» **Page extract**
== Segment start ==

CVE-2025-5490 is a stored cross-site scripting vulnerability classified under CWE-79, found in the Football Pool plugin for WordPress developed by antoineh. The flaw exists in all versions up to and including 2.12.4 due to improper input sanitization and output escaping in the plugin's admin settings interface. This vulnerability allows authenticated users with administrator-level permissions or higher to inject arbitrary JavaScript code into pages generated by the plugin. The malicious scripts are stored persistently and executed whenever any user accesses the injected page, potentially leading to session hijacking, privilege escalation, or other malicious actions. The vulnerability specifically affects WordPress multisite installations or single-site installations where the unfiltered_html capability is disabled, limiting the attack surface. The CVSS 3.1 base score is 5.5, indicating medium severity, with an attack vector of network, low attack complexity, requiring high privileges, no user interaction, and a scope change due to affecting other users. No public exploits have been reported yet, but the vulnerability poses a risk in environments where multiple users access the affected pages. The lack of output escaping and input validation in admin settings is the root cause, making it possible for attackers to embed scripts that run in the context of other users' browsers.

The primary impact of CVE-2025-5490 is the potential compromise of confidentiality and integrity within affected WordPress multisite environments using the Football Pool plugin. An attacker with administrator privileges can inject malicious scripts that execute in the browsers of other users, potentially stealing session cookies, performing actions on behalf of users, or defacing content. Although availability is not directly impacted, the breach of trust and potential for privilege escalation can lead to broader security incidents. Organizations relying on multisite WordPress installations with this plugin are at risk of internal attacks by malicious administrators or compromised admin accounts. The vulnerability could facilitate lateral movement within an organization’s web infrastructure or lead to data leakage. Since exploitation requires high privileges, external attackers must first compromise an admin account, but insider threats or phishing attacks could enable this. The medium CVSS score reflects these factors, indicating a moderate but significant risk to organizations with affected configurations.

== Segment end ==

» **Dataset entries**
== Segment start ==

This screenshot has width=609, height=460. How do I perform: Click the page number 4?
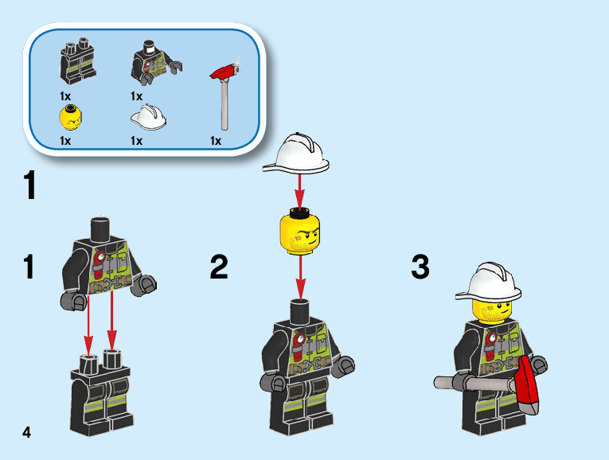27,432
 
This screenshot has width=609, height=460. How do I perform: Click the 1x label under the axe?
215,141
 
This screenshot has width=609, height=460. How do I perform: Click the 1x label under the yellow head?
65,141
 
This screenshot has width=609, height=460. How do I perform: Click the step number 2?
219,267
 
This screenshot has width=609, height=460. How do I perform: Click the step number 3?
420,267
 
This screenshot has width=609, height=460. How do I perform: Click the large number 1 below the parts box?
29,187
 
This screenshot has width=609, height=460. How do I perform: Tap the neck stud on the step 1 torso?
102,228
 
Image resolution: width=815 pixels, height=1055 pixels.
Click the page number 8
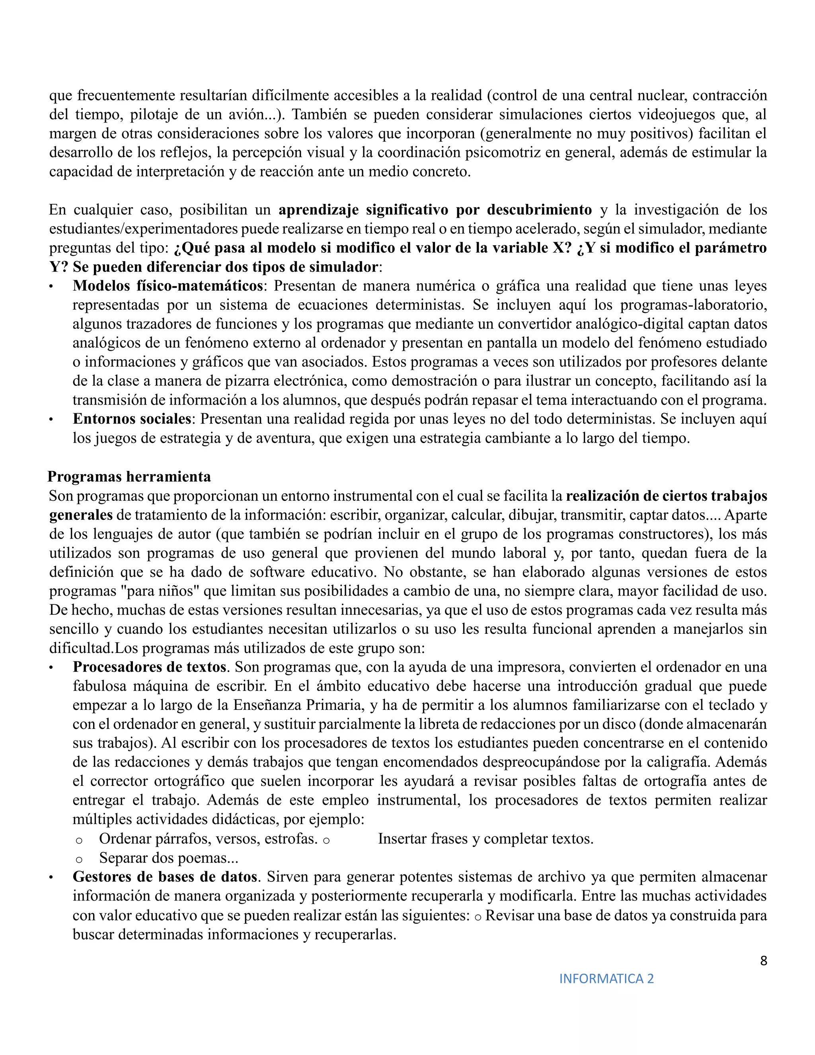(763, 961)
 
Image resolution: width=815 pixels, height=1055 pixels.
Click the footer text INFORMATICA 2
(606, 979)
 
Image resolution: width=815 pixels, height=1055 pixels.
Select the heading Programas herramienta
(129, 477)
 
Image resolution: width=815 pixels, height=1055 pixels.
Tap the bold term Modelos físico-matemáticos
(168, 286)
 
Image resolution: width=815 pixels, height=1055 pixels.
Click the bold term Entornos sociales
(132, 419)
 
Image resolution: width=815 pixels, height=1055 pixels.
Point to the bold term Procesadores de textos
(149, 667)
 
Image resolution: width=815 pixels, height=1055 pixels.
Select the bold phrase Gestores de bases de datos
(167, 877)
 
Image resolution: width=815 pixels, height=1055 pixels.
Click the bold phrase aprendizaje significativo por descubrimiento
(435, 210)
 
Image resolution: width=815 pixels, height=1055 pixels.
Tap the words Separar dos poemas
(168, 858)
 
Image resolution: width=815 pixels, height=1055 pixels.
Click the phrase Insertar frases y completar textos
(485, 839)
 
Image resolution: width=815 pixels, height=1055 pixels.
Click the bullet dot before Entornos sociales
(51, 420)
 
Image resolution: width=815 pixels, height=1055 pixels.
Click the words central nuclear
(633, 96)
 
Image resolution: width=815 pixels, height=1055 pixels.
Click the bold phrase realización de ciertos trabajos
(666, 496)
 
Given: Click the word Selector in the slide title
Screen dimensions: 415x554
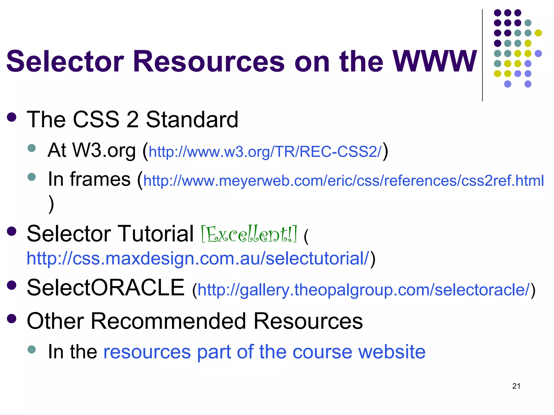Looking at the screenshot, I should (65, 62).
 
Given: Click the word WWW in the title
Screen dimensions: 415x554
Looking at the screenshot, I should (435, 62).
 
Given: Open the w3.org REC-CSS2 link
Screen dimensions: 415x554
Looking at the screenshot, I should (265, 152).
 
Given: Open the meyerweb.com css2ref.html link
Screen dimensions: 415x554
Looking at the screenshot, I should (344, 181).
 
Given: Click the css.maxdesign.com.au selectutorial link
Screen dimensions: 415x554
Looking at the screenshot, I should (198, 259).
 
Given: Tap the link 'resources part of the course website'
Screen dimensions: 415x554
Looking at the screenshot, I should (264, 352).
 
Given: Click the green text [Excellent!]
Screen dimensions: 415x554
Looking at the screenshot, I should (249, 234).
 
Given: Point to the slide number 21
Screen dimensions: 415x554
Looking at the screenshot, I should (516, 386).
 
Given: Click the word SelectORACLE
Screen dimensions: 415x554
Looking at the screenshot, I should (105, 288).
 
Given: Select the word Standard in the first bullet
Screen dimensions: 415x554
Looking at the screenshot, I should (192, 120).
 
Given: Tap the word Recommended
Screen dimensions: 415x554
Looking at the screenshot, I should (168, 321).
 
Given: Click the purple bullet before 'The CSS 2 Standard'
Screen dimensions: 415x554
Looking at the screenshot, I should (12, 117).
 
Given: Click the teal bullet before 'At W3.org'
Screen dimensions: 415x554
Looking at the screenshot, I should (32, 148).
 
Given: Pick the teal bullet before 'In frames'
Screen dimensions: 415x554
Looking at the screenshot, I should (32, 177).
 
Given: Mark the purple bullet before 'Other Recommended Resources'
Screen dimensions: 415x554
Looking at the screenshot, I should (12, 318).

== Segment end ==

» **Work request**
Pick up the CVE-2025-5490 write-up after its last sentence and continue it in the same technical register. The listing comes from a separate source.

» **Response to the task**
To mitigate CVE-2025-5490, organizations should immediately update the Football Pool plugin to a version beyond 2.12.4 once available, as the vendor is expected to release a patch addressing the input sanitization and output escaping issues. Until a patch is applied, administrators should restrict plugin access strictly to trusted personnel and review admin settings for suspicious scripts or content. Implementing a Web Application Firewall (WAF) with rules to detect and block XSS payloads targeting the plugin’s admin endpoints can reduce risk. Additionally, enabling Content Security Policy (CSP) headers can help limit the impact of injected scripts by restricting script execution sources. Regularly auditing multisite WordPress installations for unauthorized changes and monitoring logs for unusual admin activity is recommended. Disabling or limiting the use of the Football Pool plugin in multisite environments where unfiltered_html is disabled can also reduce exposure. Finally, educating administrators about the risks of XSS and enforcing strong authentication controls will help prevent privilege escalation leading to exploitation.